- **What the task requires**
Your output should consist solely of the lines from the one with "Task: Click the NBADraft.net site logo" through the end of the records, reproduced exactly, both ends included.

[Supplied records Boundary: Start]

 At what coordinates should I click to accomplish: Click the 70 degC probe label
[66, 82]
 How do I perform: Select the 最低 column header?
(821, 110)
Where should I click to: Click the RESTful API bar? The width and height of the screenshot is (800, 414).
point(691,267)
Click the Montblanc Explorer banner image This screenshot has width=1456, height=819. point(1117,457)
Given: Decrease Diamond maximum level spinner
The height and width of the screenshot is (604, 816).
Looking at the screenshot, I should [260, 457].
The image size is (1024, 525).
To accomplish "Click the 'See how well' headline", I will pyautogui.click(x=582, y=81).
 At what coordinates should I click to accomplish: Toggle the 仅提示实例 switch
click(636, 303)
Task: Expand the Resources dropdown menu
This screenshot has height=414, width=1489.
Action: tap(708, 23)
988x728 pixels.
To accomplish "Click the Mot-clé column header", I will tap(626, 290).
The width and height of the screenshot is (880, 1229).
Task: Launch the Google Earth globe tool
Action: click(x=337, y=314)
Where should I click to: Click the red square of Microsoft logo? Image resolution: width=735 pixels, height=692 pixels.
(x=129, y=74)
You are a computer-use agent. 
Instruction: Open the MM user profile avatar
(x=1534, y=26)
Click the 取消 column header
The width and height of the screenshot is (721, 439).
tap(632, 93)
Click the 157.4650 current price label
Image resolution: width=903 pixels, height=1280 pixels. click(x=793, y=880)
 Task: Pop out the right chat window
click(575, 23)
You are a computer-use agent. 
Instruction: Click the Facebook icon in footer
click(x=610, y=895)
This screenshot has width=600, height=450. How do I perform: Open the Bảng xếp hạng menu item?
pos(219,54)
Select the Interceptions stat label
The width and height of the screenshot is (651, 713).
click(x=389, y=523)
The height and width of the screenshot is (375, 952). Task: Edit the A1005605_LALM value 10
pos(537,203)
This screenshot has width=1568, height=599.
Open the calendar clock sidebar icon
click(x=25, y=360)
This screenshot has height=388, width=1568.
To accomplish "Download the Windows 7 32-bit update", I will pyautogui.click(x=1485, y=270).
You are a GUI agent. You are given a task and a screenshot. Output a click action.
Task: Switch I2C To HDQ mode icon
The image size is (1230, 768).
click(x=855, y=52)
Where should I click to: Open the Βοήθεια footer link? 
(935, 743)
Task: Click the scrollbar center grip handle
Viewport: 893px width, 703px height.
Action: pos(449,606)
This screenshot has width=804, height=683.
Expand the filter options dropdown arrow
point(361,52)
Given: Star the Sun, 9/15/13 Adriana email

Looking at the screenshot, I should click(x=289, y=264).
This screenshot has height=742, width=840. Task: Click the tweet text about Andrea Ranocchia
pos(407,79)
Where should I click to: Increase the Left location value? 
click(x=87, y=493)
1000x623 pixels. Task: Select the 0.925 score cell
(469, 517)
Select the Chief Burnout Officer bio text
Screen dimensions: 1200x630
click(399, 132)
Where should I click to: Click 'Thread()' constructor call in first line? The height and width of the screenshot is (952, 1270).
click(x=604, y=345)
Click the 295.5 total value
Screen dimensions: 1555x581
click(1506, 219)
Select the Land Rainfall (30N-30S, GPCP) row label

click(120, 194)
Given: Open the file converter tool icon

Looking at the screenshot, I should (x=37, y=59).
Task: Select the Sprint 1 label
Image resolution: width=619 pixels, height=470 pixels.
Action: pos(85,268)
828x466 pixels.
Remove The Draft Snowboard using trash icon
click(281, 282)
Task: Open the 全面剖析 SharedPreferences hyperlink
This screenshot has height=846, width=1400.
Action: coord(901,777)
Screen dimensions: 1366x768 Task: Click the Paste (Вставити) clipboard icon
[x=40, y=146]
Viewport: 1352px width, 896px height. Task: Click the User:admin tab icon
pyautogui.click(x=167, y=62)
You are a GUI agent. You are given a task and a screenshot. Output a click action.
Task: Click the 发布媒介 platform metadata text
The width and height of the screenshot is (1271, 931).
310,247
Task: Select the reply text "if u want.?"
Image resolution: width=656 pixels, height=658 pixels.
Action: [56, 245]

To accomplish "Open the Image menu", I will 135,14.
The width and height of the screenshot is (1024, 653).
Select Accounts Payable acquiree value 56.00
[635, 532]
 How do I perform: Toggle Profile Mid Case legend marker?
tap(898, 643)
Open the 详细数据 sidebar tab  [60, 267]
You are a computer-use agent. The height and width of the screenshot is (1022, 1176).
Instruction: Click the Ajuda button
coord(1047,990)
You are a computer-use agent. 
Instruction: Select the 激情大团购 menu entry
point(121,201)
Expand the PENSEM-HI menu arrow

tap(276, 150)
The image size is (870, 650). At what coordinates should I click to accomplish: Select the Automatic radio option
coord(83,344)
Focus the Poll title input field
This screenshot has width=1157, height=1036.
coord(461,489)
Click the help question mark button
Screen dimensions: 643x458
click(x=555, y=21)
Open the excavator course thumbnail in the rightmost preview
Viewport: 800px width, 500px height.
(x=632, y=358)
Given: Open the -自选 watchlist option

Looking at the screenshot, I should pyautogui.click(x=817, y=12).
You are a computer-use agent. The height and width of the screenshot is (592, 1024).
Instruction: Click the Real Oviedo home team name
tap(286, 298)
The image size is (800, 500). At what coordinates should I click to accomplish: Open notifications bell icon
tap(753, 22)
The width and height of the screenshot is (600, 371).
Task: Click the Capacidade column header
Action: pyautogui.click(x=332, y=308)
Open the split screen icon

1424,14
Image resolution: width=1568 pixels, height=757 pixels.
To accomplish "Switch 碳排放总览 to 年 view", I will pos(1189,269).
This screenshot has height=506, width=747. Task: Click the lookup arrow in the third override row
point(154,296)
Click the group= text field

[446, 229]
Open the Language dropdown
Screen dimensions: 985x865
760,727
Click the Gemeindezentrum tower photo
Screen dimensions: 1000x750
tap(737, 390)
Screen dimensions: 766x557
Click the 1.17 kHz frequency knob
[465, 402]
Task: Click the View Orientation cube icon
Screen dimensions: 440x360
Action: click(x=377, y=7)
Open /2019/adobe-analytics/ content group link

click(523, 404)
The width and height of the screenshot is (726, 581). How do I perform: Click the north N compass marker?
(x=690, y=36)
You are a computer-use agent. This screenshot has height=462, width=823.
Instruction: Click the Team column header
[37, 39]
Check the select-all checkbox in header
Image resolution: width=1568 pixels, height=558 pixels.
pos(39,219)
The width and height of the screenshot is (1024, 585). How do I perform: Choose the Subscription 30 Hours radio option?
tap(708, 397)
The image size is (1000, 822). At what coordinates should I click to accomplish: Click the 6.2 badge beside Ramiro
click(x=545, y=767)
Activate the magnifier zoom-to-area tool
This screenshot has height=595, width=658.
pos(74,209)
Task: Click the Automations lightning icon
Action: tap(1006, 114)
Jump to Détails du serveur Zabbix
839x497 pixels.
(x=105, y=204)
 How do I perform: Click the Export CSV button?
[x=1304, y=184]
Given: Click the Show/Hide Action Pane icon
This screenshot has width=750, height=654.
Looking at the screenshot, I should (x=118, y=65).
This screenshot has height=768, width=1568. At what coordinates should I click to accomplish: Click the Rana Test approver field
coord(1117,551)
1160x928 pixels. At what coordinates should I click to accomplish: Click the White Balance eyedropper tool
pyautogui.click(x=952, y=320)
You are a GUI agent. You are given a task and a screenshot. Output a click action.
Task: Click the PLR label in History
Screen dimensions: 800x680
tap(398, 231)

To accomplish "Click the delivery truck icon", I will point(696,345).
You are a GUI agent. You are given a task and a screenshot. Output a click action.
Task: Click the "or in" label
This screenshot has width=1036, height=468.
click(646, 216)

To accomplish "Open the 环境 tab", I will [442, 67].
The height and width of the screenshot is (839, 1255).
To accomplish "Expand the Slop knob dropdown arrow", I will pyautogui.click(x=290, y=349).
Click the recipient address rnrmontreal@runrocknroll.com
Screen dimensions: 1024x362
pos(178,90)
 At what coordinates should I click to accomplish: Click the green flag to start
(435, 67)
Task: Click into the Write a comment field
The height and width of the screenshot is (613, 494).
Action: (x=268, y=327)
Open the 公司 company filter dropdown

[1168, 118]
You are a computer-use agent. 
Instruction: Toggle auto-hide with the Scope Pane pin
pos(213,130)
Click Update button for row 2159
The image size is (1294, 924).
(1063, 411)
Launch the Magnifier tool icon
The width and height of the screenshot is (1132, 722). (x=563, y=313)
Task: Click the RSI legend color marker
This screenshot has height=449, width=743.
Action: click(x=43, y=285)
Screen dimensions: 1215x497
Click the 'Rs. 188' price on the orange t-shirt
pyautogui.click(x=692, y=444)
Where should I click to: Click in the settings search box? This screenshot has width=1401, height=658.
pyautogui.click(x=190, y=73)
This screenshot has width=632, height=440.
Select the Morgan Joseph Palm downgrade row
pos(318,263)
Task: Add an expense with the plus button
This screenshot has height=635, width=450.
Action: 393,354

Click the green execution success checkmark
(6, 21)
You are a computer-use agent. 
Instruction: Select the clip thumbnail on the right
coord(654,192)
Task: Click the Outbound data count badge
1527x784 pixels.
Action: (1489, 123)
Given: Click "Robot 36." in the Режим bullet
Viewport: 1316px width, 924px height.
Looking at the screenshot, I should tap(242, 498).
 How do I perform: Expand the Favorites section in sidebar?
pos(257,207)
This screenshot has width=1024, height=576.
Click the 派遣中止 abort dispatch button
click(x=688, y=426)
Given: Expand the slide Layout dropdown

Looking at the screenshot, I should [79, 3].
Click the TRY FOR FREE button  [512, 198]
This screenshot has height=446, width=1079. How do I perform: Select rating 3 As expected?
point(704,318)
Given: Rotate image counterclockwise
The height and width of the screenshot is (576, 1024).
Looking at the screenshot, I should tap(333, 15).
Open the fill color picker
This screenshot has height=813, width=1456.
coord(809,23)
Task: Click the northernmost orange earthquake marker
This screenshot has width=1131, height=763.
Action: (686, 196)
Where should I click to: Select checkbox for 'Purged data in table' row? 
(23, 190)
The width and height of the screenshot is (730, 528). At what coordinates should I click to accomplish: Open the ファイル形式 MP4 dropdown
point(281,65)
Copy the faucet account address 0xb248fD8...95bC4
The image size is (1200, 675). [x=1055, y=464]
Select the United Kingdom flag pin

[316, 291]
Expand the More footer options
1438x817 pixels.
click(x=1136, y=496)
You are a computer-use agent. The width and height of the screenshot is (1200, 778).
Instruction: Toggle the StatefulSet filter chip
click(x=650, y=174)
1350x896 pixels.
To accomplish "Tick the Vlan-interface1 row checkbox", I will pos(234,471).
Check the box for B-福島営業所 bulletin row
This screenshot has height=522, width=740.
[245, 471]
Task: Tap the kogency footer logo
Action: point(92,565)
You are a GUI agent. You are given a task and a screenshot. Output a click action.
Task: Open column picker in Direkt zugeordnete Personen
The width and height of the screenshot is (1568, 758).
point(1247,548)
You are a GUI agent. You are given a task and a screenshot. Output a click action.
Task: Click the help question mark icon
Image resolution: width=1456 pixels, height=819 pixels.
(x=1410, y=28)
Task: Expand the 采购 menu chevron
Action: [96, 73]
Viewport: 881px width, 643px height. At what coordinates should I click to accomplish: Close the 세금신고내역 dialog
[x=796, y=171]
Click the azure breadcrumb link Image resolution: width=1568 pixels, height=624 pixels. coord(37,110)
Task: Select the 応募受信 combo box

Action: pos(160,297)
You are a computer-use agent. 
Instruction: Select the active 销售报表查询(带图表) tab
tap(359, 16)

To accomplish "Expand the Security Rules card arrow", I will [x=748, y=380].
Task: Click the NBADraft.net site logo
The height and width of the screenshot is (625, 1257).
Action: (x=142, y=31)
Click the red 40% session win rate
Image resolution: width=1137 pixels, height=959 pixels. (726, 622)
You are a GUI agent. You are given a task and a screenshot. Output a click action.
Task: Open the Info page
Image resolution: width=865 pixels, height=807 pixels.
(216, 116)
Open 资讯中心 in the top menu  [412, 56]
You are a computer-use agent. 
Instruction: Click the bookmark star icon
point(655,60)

[Supplied records Boundary: End]

- **Answer section**
Task: Click the NBADraft.net site logo
The height and width of the screenshot is (625, 1257).
Action: (x=142, y=31)
Click the red 40% session win rate
Image resolution: width=1137 pixels, height=959 pixels. (726, 622)
You are a GUI agent. You are given a task and a screenshot. Output a click action.
Task: Open the Info page
Image resolution: width=865 pixels, height=807 pixels.
(216, 116)
Open 资讯中心 in the top menu  [412, 56]
You are a computer-use agent. 
Instruction: Click the bookmark star icon
point(655,60)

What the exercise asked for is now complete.